Berkeley DB: Architecture

In my quest to learn more about how databases work, I started with Berkeley DB for one reason: simplicity. It doesn’t parse SQL, it doesn’t create a query plan, it doesn’t have a client/server architecture. It’s just a key-value store that you #include in your code. Intuitively it seems like it could be a building block in constructing a full blown relational database server.

What is it?

BDB is a persistent, key-value store that’s unaware of the underlying type you’re storing. It stores your data in a single file which it manages automatically. It supports persistent get, set, insert, delete on top of one of four highly-performant data structures. It even supports transactions and replication.

Rather than connecting to BDB like you would to MySQL, BDB is a C library that links directly to your application. The first advantage of doing this is lower administrative overhead. You don’t need to stand up a MySQL database, make sure it’s reachable, deal with users and permissions, etc. The second is lower IO overhead. You don’t need to talk to BDB through a socket. All you need is a function call.

How does it work?

BDB stores, organizes, and retrieves data from a file on disk. There’s a single file for each database, which BDB slices up into multiple “pages” for its own internal use. Each page has a page id. Pages can be created, deleted, read to cache, released from cache, and flushed back to disk.

BDB data structures are implemented in such a way that they read and write on these pages in memory. The task of commanding these pages to write back to disk is that of the Transaction manager.

When you modify a B+ tree or Hash structure, your writes are typically not sequential. You may jump from pointer to pointer, writing on non-adjacent pages. This is slower than writes to sequential pages on hard disk drives. Thus, as a performance optimization, BDB will avoid flushing pages to disk immediately, and will instead write out what changed in a sequential manner to a log database.

There’s a risk that the process goes down before the database state is consistent with the log state. BDB can use the log to recover the database.

BDB supports highly concurrent access from multiple threads and multiple processes. It uses page-level locking to ensure data isn’t corrupted when being accessed concurrently. Modern databases may implement record-level locking for more granular concurrency, but BDB does not for simplicity’s sake. And in practice it works quite well. If you need more granular locking, you can reduce the page size.

Phew, that’s a lot of responsibility for BDB to handle. BDB breaks it down into four subsystems:

Buffer manager: A page-based cache for persistent data structures on disk.
Lock manager: Safely allows concurrent data access accross threads and processes.
Log manager: Code to sequentially store “breadcrumbs” for DB operations.
Transaction manager: Uses Locks and Log to implement transactions and recovery.

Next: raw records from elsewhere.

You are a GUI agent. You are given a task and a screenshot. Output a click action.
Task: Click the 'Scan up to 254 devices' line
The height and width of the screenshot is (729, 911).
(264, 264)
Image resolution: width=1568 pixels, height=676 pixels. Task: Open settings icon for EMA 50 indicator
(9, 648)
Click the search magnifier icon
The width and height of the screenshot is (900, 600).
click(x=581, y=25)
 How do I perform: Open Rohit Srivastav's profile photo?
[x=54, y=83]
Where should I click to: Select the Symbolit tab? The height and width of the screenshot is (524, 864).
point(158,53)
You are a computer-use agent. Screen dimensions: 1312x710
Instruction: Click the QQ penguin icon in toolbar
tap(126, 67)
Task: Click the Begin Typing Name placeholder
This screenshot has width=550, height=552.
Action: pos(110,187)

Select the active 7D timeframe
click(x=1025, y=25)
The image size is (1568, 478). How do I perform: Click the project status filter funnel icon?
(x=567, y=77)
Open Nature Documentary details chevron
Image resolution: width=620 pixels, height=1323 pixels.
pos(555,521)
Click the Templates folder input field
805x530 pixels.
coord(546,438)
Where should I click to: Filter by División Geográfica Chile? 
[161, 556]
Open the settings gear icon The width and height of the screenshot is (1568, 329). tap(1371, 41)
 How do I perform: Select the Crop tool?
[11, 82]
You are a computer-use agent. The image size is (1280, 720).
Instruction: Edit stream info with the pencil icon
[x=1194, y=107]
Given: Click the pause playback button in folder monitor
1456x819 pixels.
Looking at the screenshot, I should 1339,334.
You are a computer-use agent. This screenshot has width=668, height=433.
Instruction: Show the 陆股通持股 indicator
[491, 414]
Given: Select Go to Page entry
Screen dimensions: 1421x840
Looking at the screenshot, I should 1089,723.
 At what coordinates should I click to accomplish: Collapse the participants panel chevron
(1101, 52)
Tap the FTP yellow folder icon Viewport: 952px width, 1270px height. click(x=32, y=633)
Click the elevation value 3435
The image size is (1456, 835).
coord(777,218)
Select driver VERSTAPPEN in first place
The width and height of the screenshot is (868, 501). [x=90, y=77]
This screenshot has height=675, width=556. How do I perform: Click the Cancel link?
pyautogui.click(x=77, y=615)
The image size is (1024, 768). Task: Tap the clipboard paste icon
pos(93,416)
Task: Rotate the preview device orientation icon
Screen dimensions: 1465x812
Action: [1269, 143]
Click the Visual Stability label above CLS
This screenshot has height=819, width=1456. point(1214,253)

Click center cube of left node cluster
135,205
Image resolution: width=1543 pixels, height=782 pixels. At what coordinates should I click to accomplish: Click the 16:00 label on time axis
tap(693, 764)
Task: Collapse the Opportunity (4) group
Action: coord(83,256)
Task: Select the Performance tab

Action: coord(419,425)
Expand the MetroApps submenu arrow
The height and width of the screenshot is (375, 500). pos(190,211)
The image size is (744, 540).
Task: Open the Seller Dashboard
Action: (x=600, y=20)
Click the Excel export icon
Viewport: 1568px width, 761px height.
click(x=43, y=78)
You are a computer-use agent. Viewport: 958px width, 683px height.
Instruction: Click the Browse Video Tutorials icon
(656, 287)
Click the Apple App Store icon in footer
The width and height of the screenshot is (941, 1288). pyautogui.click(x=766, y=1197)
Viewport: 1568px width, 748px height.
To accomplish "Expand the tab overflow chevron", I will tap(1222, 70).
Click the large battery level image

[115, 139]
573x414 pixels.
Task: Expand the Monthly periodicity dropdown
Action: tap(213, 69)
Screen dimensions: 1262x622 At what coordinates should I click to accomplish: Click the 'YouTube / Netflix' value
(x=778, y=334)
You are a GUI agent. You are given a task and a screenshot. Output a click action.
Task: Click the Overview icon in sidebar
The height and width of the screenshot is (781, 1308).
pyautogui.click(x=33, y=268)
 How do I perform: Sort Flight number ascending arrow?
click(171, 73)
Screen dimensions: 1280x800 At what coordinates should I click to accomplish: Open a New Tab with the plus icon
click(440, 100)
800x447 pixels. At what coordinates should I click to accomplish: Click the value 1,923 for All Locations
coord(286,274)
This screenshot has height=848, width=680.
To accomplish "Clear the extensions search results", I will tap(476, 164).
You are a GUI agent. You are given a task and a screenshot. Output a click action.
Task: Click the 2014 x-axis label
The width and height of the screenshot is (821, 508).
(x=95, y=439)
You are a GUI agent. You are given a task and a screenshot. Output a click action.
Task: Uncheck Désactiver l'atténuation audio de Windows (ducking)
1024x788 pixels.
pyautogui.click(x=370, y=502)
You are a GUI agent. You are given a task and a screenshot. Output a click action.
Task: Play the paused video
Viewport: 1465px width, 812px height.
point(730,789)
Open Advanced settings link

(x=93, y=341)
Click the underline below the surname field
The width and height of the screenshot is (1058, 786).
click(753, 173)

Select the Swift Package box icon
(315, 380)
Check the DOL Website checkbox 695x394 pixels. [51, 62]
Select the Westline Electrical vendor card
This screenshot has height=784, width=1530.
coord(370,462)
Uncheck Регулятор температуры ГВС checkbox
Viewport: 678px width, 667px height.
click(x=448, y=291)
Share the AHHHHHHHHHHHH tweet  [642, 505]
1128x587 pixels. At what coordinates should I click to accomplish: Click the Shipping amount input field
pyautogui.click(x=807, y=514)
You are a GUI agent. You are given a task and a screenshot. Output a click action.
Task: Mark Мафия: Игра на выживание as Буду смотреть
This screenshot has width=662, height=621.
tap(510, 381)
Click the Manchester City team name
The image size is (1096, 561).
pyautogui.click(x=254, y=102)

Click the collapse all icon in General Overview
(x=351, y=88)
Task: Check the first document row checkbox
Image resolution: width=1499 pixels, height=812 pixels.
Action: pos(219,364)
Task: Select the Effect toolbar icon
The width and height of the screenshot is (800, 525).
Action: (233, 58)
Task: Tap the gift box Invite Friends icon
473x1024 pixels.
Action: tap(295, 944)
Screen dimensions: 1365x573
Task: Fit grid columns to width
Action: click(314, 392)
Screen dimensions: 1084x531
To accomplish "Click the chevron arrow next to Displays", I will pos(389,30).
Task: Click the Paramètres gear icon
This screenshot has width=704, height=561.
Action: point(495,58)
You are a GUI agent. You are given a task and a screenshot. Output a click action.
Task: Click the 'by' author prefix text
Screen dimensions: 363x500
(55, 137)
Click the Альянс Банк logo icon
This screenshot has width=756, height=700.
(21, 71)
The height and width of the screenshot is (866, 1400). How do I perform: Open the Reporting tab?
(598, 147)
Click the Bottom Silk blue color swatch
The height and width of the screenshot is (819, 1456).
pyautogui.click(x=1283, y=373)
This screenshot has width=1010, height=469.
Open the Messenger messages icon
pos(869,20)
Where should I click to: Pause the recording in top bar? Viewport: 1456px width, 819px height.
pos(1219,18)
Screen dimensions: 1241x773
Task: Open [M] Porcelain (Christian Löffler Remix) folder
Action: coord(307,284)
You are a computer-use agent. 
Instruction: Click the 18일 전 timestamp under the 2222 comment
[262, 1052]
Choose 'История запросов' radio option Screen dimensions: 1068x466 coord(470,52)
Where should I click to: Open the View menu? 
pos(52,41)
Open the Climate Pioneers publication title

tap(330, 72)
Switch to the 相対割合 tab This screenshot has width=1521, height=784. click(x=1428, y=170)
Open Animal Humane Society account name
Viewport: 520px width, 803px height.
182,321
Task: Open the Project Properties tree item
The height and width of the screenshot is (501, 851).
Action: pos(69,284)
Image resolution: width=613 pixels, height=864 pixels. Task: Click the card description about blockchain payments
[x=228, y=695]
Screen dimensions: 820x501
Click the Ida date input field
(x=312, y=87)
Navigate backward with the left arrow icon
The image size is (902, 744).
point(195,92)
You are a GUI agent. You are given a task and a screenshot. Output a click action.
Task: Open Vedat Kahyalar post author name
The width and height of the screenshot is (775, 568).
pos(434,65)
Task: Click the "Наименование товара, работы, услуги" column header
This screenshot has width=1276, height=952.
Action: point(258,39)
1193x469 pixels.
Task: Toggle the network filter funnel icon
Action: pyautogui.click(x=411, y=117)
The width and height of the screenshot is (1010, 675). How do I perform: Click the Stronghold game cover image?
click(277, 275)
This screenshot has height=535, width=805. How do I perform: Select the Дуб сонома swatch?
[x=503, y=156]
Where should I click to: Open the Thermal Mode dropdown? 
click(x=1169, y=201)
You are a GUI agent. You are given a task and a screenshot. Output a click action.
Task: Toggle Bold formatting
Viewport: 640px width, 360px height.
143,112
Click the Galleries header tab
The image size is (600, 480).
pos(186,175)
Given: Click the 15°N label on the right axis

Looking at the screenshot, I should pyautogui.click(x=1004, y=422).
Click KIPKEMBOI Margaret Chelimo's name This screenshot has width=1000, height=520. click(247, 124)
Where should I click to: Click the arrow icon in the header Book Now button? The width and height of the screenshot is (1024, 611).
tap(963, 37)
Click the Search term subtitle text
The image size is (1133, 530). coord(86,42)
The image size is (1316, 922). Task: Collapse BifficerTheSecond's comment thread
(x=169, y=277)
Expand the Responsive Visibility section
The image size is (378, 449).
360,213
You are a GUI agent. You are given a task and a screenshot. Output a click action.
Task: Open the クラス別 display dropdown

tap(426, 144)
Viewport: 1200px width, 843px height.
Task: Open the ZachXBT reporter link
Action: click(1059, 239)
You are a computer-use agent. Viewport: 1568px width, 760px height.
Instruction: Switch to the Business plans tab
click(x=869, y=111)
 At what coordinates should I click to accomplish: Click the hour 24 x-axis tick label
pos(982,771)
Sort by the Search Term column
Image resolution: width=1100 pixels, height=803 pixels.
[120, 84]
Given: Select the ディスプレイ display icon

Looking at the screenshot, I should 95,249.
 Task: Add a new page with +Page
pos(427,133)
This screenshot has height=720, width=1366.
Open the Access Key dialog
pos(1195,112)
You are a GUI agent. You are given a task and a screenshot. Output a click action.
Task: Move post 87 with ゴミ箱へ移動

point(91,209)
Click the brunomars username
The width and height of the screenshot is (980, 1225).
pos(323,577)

Now I’ll summarize what each subsystem does and how it works. Or, you can skip the deep dive and move on.

Deep(er) dive

1. The buffer manager: Mpool

BDB data structures are not directly implemented on memory, nor are they directly implemented on files. The data structure “pointers” are not memory addresses; rather, they’re page numbers (and maybe an offset into the page?). A “page” is a discrete chunk of memory that you can request from Mpool. There’s probably some limit to the number of pages you can be operating on at one time, but there’s virtually no limit on the number of pages you can have total, allowing the total database size to be greater than the amount of available memory. Pages live on disk, and when you request a page, Mpool reads it from disk and caches the page. Future writes occur in memory only until you call “flush” on the page. Pages can be pinned to memory to prevent eviction, and unpinned to allow cache eviction.

Mutating data structures in memory means that there is risk of data loss if the process crashes before the page is flushed. However, if you turn on Write Ahead Logging, BDB will write and persist a log entry before the operation occurs. This feature does hurt performance, since the log page will need to be flushed on every operation. The Log and Transaction sections explain this in more detail.

2. The lock manager: Lock

BDB uses page-level locking to ensure atomic operations. I infer this to mean that when you’re mutating a data structure on a page, you acquire a lock so that others must wait till you’re done writing to read the page. Similarly, if you’re reading the page, you want to enforce that people can’t write to the page until you’re done reading. However, if you two operations want to read from a page, they may do so concurrently. The rules for which locks conflict are encoded in a “Conflict Matrix”.

The Conflict Matrix is an efficient way to separate concerns. Locking code doesn’t need to be concerned with the specific lock configuration. And describing the lock configuration shouldn’t be intertwined with core locking code. Separating the two makes it easier to change the configuration without worrying about introducing nasty bugs. It also makes it easier to test the core Lock logic.

3. The log manager: Log

The log is a data-structure that sequentially stores the transational operations that occured, for the purpose of aiding Recovery. If the database crashes while changes to in-memory buffers have not yet been flushed, a persisted record of the changes that built up to that point provides the information necessary to recover. Without the log, the BDB loses the ability to implement the D in ACID (durability). More about recovery in the transaction manager section.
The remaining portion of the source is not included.